【速報】大鎌の男、犯人説
日はとっぷり暮れて宵を告げていた。俺は神父の教えてくれた住所へと足を運ぶ。
「ここって……」
ピンク、黄色、水色といった色とりどりのネオンサインが点灯した看板の文字に驚愕した。
『スウィーティー・ダイナー』
昼間に行こうとしていた店じゃないか!
いや、驚いている暇はない。まずは調査だ。店の反対側へ廻って窓から店内の様子を伺う。
店内は満席となっている。客として店に入るのは厳しそうだ。
まあ、タイミングを見計らってあの男――ルディに接触すればいいだろう。
「楽しそうだな……」
食事が運ばれてくるまで客の談笑する鮮やかな声がうっすらと聞こえる。ダクトからは料理の香りが漂う。気のせいだろうか。どこか甘い香りがする。
店内のインテリアも原色のソファやジュークボックスに彩られて派手ではあるがダイナーとはそういうものだろう。
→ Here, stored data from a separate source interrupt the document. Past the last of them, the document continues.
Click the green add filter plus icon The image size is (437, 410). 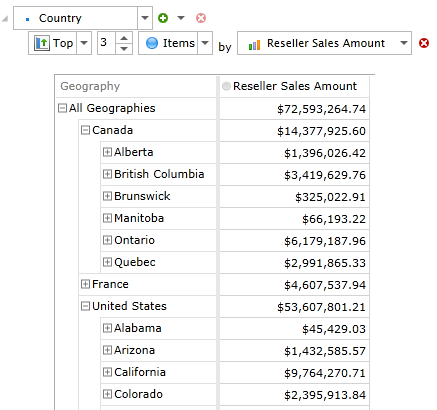pyautogui.click(x=163, y=18)
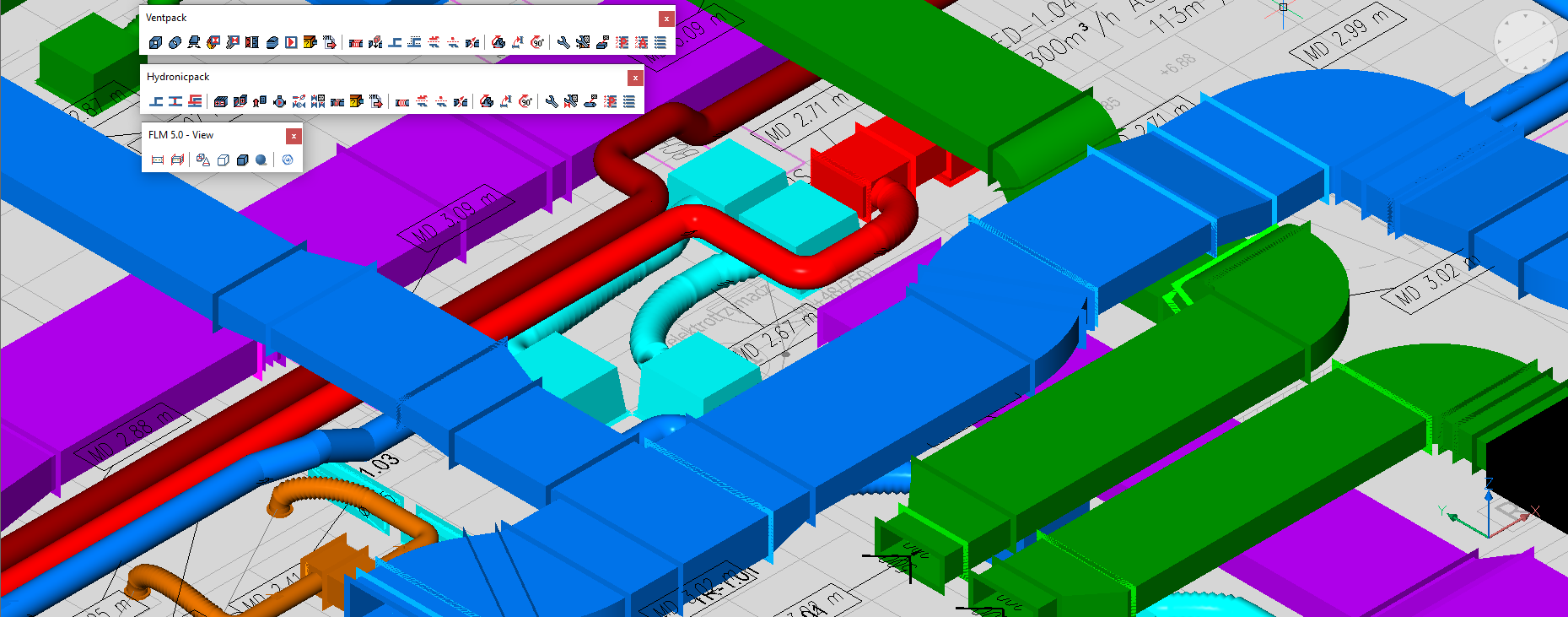
Task: Select the rectangular duct tool in Ventpack
Action: (x=155, y=42)
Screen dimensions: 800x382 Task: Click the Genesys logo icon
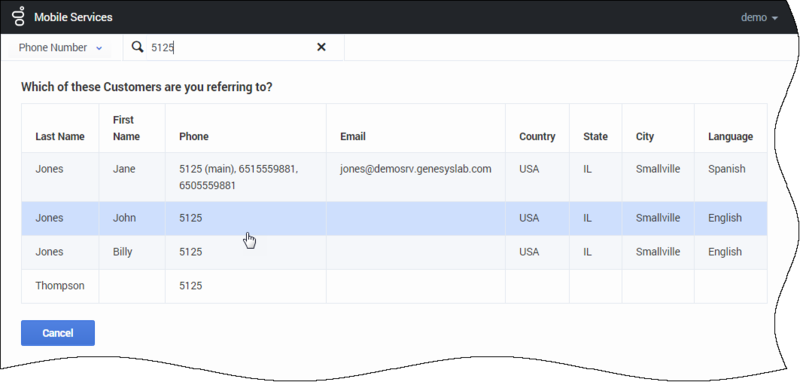coord(19,16)
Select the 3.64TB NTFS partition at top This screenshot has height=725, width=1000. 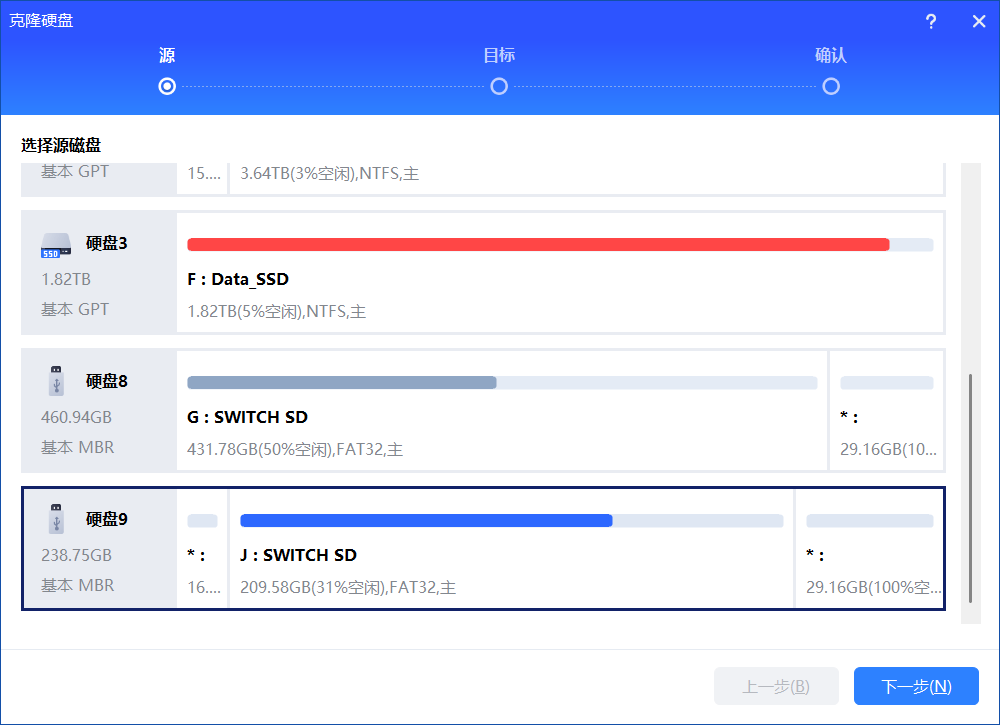pyautogui.click(x=586, y=175)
強いて言うならば、でかい水槽に一匹だけ巨大な魚が泳いでいる。それだけがこの店に似つかわしくなく思えた。
だが、客達も楽しみながら食事を摂っている。平和な光景だった。
なんだ、やっぱりあの神父、インチキじゃないか。
そう思った時だった。平穏は突如として破られる。食事を口に運んだ瞬間に客達はばたばたと皆倒れていった。
な、なんだ!? 客たちが!
店主であるルディは倒れた客を確認するかのように眺めていた。よく見ると客達の体には小さなナイフのようなものが突き刺さっている。たしか、デックの背中にもナイフが刺さっていた!
こいつ、一体――?
突如の事態に動転した。客達を助けに行くべきだと思った。
だが、次の瞬間、彼らに刺さったナイフから黒い小さな炎がぽおっと湧き出て店内を照らす。
黒い炎――あの時見たものと同じじゃないか!
直感的に察したのも束の間、今度はルディが手にした骸の大鎌から炎が出てきている。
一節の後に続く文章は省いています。